Thereafter the congregation met in the homes of church members until 1912 when land was purchased for $750 at 250 Van Horne Street from Katherine Johnson. A church building was erected the following year. The founding members were Katherine Johnson, Alex Johnson, farmer, Johan Koistinen, labourer, Kalle Rauhala, stone cutter, and Kalle Ahonen, carpenter. With the death of Andrew Johnson in 1905, Katherine sold her grocery stood on Pearl Street and moved to 168 N. Cumberland where she had a boarding house. Mrs. Johnson lived here until her death in 1937 and during this time her home was the starting point for a new life and a meeting place for many Finns immigrating to Port Arthur.

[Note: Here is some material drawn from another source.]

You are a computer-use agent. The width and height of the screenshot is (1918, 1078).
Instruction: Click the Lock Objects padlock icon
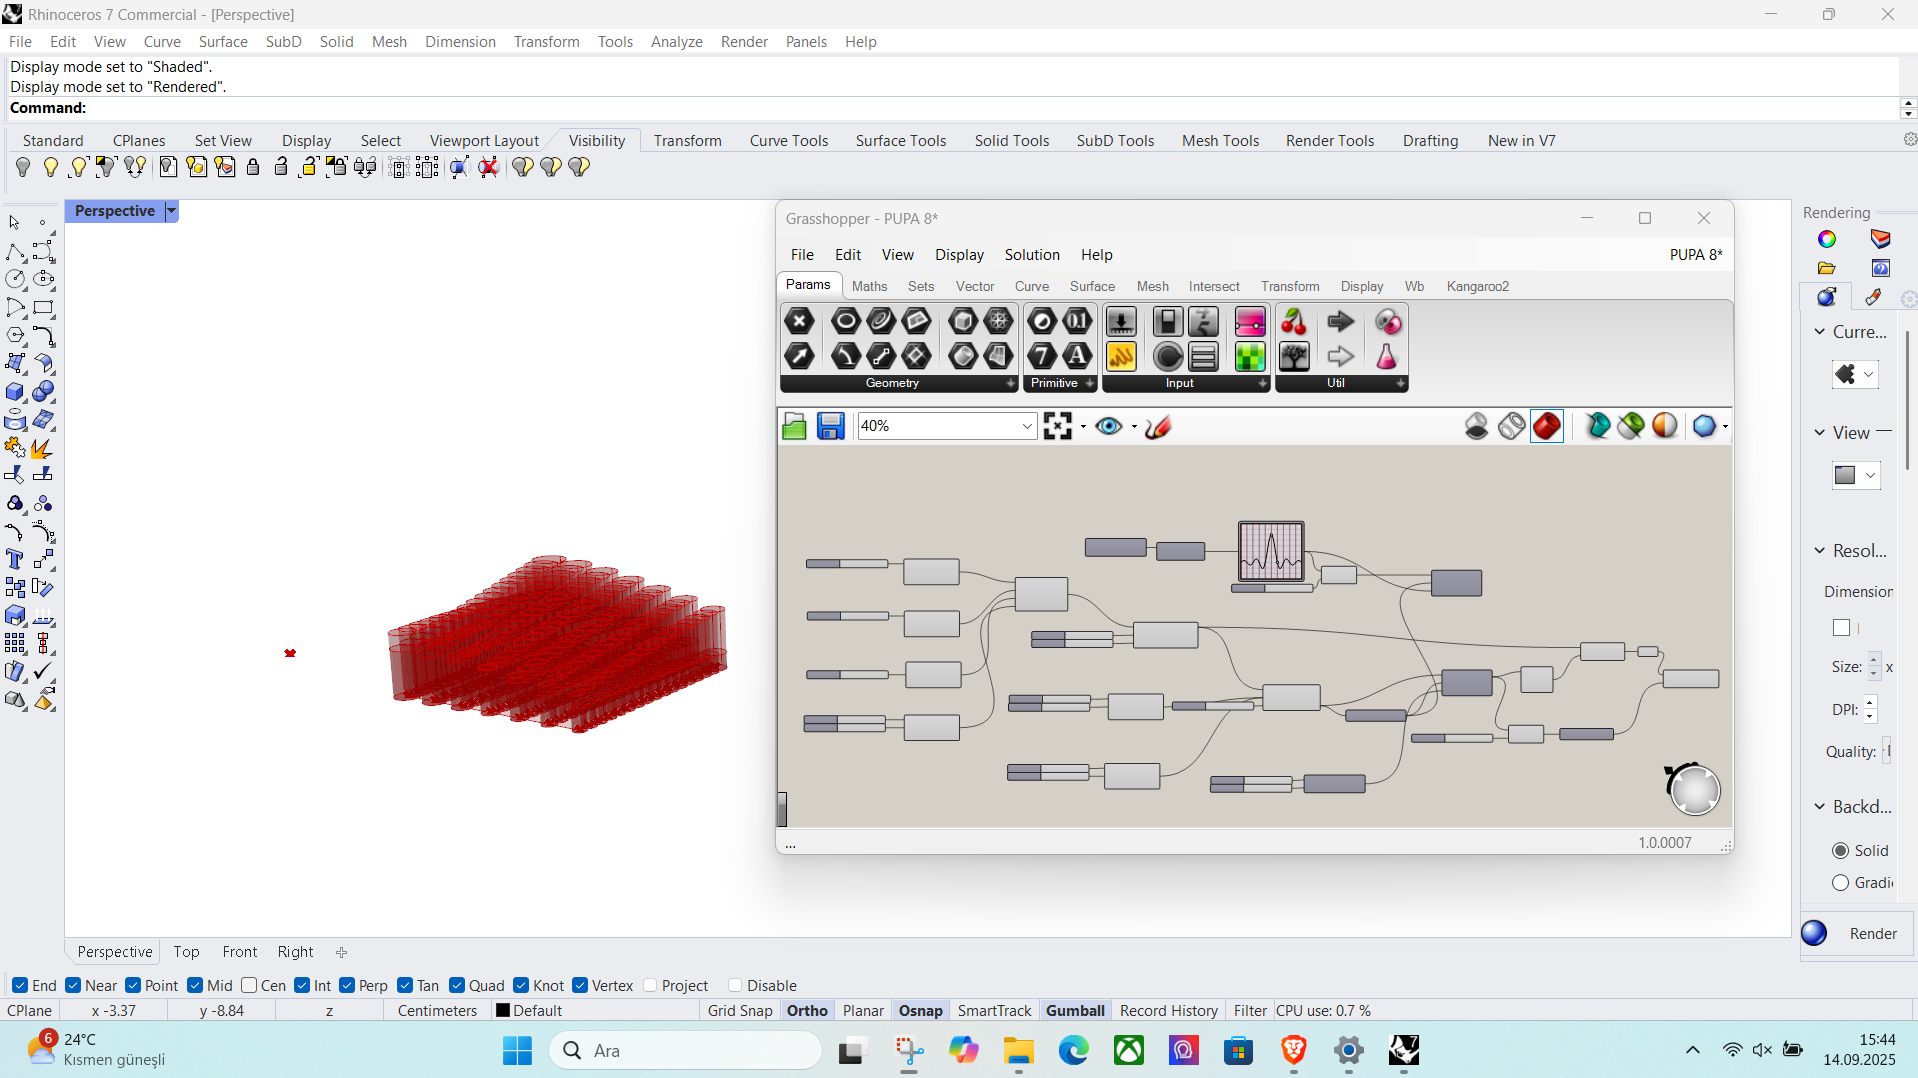[x=253, y=167]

Mrs. Julia Mikkila, who came to Port Arthur in 1912, illustrates the popularity of the Cumberland Street boarding house. Mrs. Mikkela had received a ticket to Canada from a distant relative in Port Arthur and as there were some complications she never received the ticket. At a church meeting however, she heard an Apostolic preacher mention that he was leaving for America and she decided to trace her ticket and take the same boat to America as the preacher had intimidated he would in the course of a conversation. She met the preacher on the deck of the Empress of Britain and he gave her an address in Port Arthur where he told she would be welcome, 168 N. Cumberland.
Mrs. Mikkela duly arrived at the Johnson boarding house and after spending two nights there, Katherine Johnson found her a job at the Algoma Hotel where she worked as a maid in the silver pantry for twenty dollars a months. The Johnson boarding house was one of many in Port Arthur and played an important function in the immigrant community. A new settler was welcomed here, was introduced to job prospects, and had a centre where she (or he) could receive mail, talk-to other Finns, and generally start to feel his way in the new world. In the Johnson boarding house, fellow Laestadians were given an especially warm welcome and it appears that within the Finnish community there were several similar nuclei geared for Finns of different classes and convictions.

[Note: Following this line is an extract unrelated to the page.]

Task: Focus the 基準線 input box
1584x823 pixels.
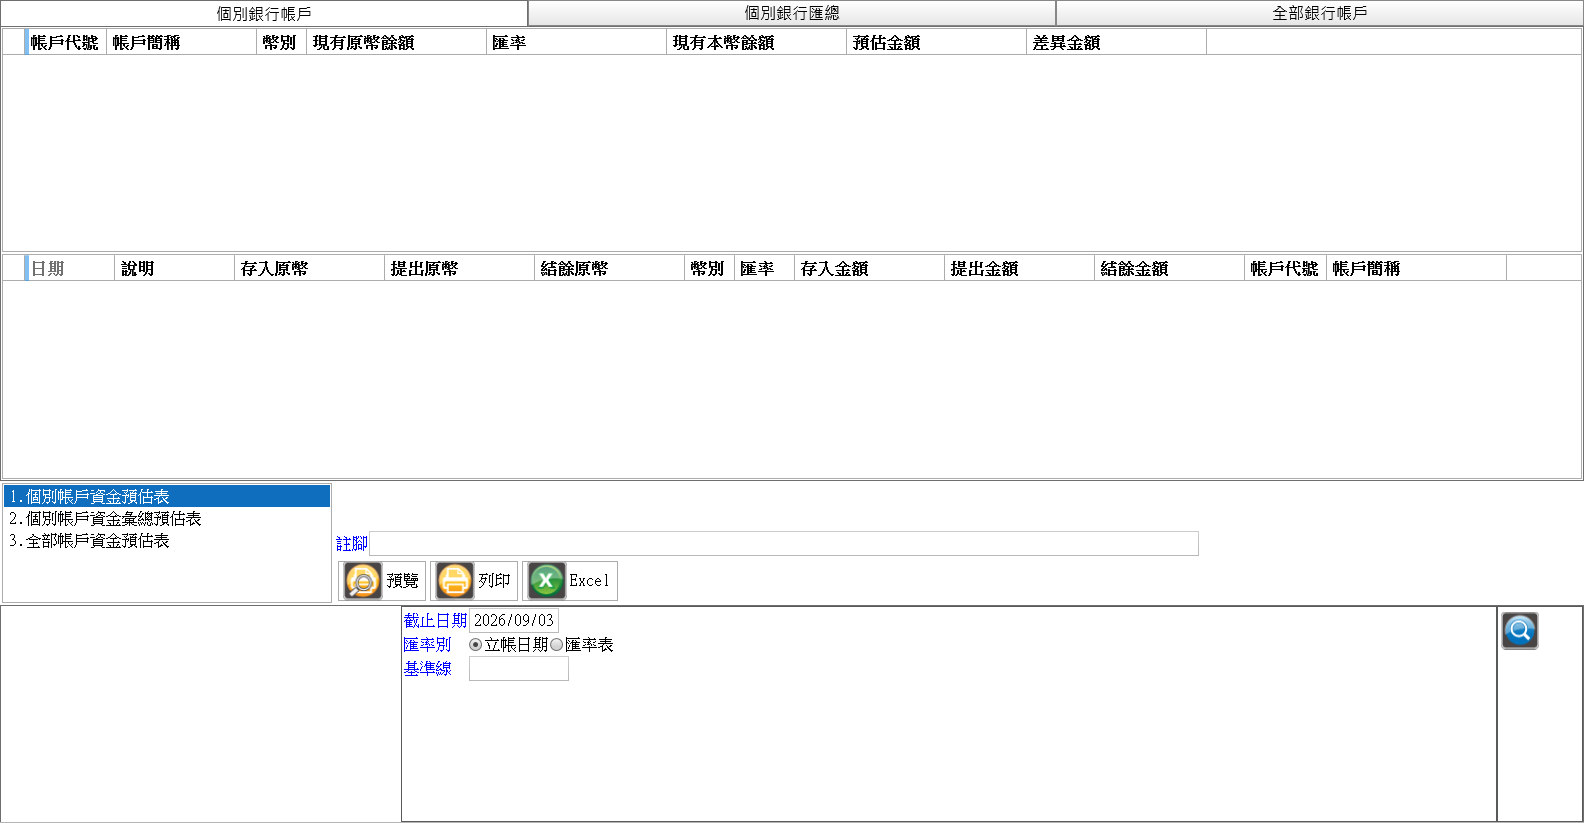Action: (519, 669)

Katherine Johnson’s prestige within the Laestadian church was considerable and when the Apostolic church was moved to Port Arthur in 1912, it was Mrs. Johnson who sold her property for the use of the Apostolic Lutheran Church of Port Arthur for $150.00. She continued to play an important part in its affair and her impact on the surviving members is still felt.

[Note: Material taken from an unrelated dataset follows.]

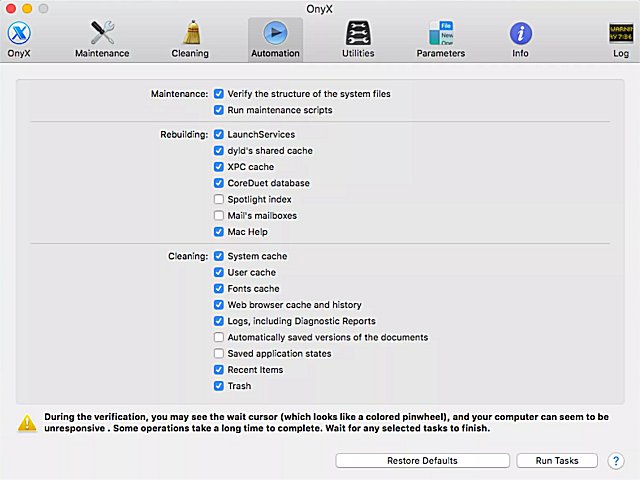
Task: Select the Cleaning broom icon
Action: (x=189, y=34)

Katherine G. Johnson died on March 5, 1937 at the age of ninety-one and in many ways her long life was a dual one. On one hand she was very involved in the Finnish community — her church roots were there and her main concern was to help fellow Finns successfully enter the Thunder Bay community. On the other hand, she was an active member of broader Port Arthur society — she ran a successful business; she owned land including the present B Golf Links road; many of her children and grandchildren married Anglo Saxons and were perfectly bilingual. In short, the sixty-one years of this first settler spent in Port Arthur embody a great deal of the Finnish immigrant experience.
This sketch of the life of Katherine Johnson was based on an interview with her grand-daughters, Miss Edith Nuttall and Mrs. Ada Thompson.